Rule Eases Certain Requirements and Sets Limitations on Scope of Brokering
On August 26, the U.S. Department of State, Directorate of Defense Trade Controls (“DDTC”) published an interim final rule amending its rules governing brokers and brokering activities. The rule, which will take effect on October 25, is years in the making and includes a number of revisions and clarifications from the proposed rule published on December 19, 2011. Among the changes made in the interim final rule are a number of changes in response to comments DDTC received related to the potentially broad scope of the 2011 proposed rule.
The interim final rule substantially alters the brokering rules in certain situations, as follows:
- Limits the foreign persons covered under the definition of broker. The interim final rule specifies that foreign persons will be considered brokers when they are located in the United States or owned or controlled by a U.S. person. Foreign entities that do not meet either of these criteria will not be required to register as brokers under the interim final rule.
- Clarifies eligibility requirements related to the receipt of licenses or other approvals from DDTC. The interim final rule clarifies that the manufacturer or source of a defense article or defense service must also meet the eligibility requirements set forth under Part 120 of the International Traffic in Arms Regulations (“ITAR”). In its comments regarding this rule, DDTC noted that it currently expects applicants to screen all parties to their transactions, including the source or manufacturer of a product. Additionally, the final rule specifies that foreign parties must meet the eligibility requirements set forth under Part 120 of the ITAR (which has been amended to clarify how it applies to foreign persons).
- Specifies activities excluded from the definition of brokering activities. The interim final rule articulates a number of activities that are excluded from the definition of “brokering activities.” Among the activities which will be exempt from the definition under the interim final rule are: activities by regular employees acting on behalf of their employer, activities which are only administrative in nature, activities performed by an affiliate on behalf of another affiliate and activities where the person only acts as the end-user or reexporter of a defense article or defense service licensed for export by DDTC.

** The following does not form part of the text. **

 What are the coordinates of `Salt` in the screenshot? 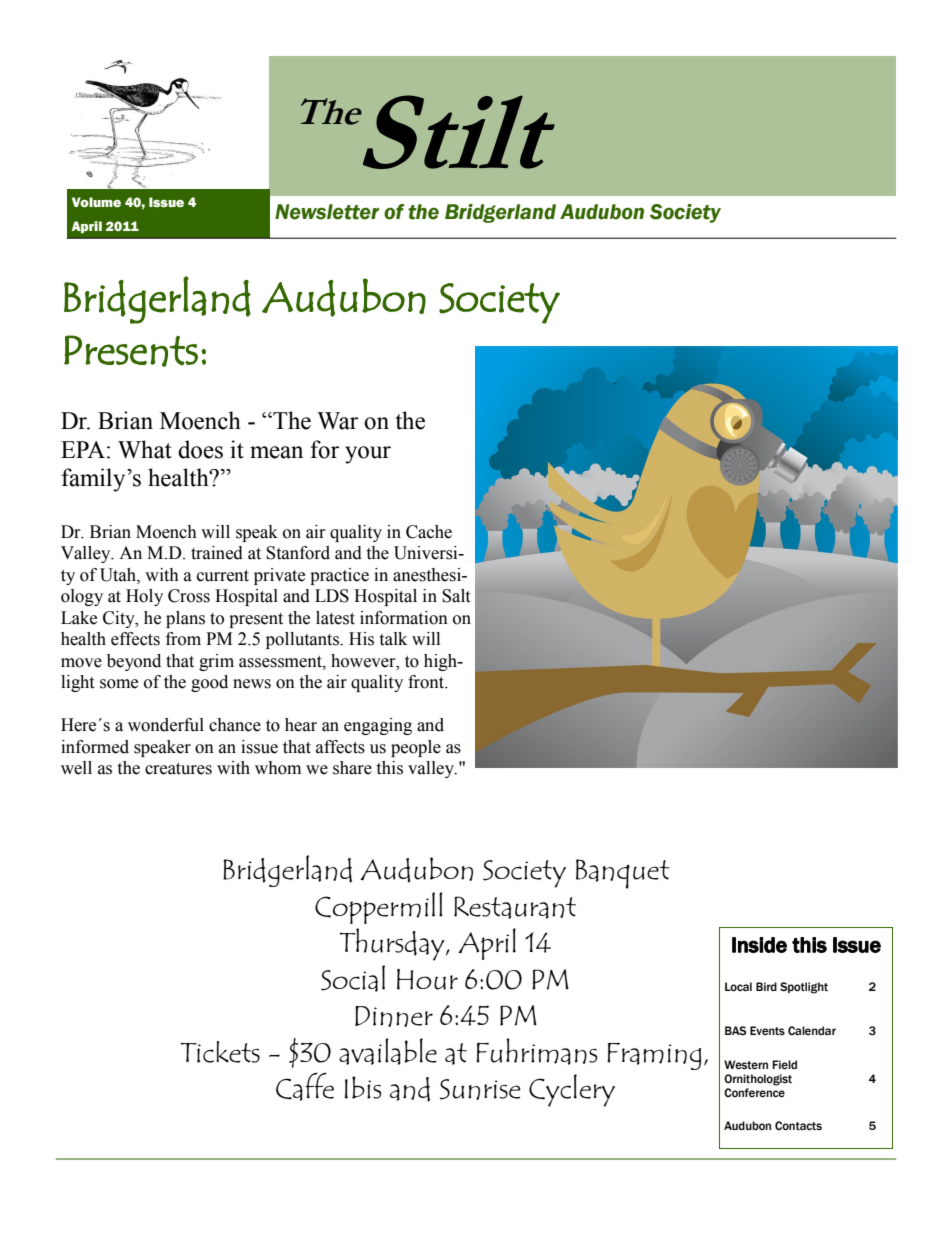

- Removes notice requirements and specifies those activities for which prior approval is required. The interim final rule removes the requirement for prior notification for certain types of activities and sets forth a discrete list of defense articles and defense services for which approval from DDTC must be obtained prior to engaging in brokering activities.
- Allows for the consolidation of manufacturer/exporter and broker registrations. The final rule allows for registrants to apply for a consolidated registration that would cover their role as all of a manufacturer, exporter and broker. This consolidated registration may also include subsidiaries and affiliates which are owned or controlled by the registrant. For those companies who currently have both manufacturer/exporter registrations and broker registrations, those registrations will be consolidated at the time of registration renewal.
Although the interim final rule sets clearer boundaries with respect to certain kinds of activities, the rule continues to cover a broad range of activities under the definition of brokering. Therefore, it will remain important for companies to carefully examine any activities in which it or its subsidiaries or affiliates are involved related to the manufacture, export, import, transfer, reexport or retransfer of U.S. or foreign-origin defense articles.
In addition, companies should be mindful that the brokering provisions apply not only to activities related to exports of U.S.- and foreign-origin defense articles on the United States Munitions List (“USML”) but also to activities related to permanent imports of items on the United States Munitions Import List (“USMIL”). While both the USML and USMIL were created under the Arms Export Control Act, the two lists are administered by separate agencies and the changes to the USML as a result of export control reform have not been made to the USMIL at this time. Therefore, it is possible that engaging in brokering activities related to the permanent import of certain products which have transitioned to the EAR as part of export control reform will remain subject to the brokering provisions under the new rule.
Although the rule takes effect on October 25, DDTC is accepting comments related to the rule and will publish a final rule incorporating any changes arising from such comments. Interested parties should submit comments by October 10, 2013.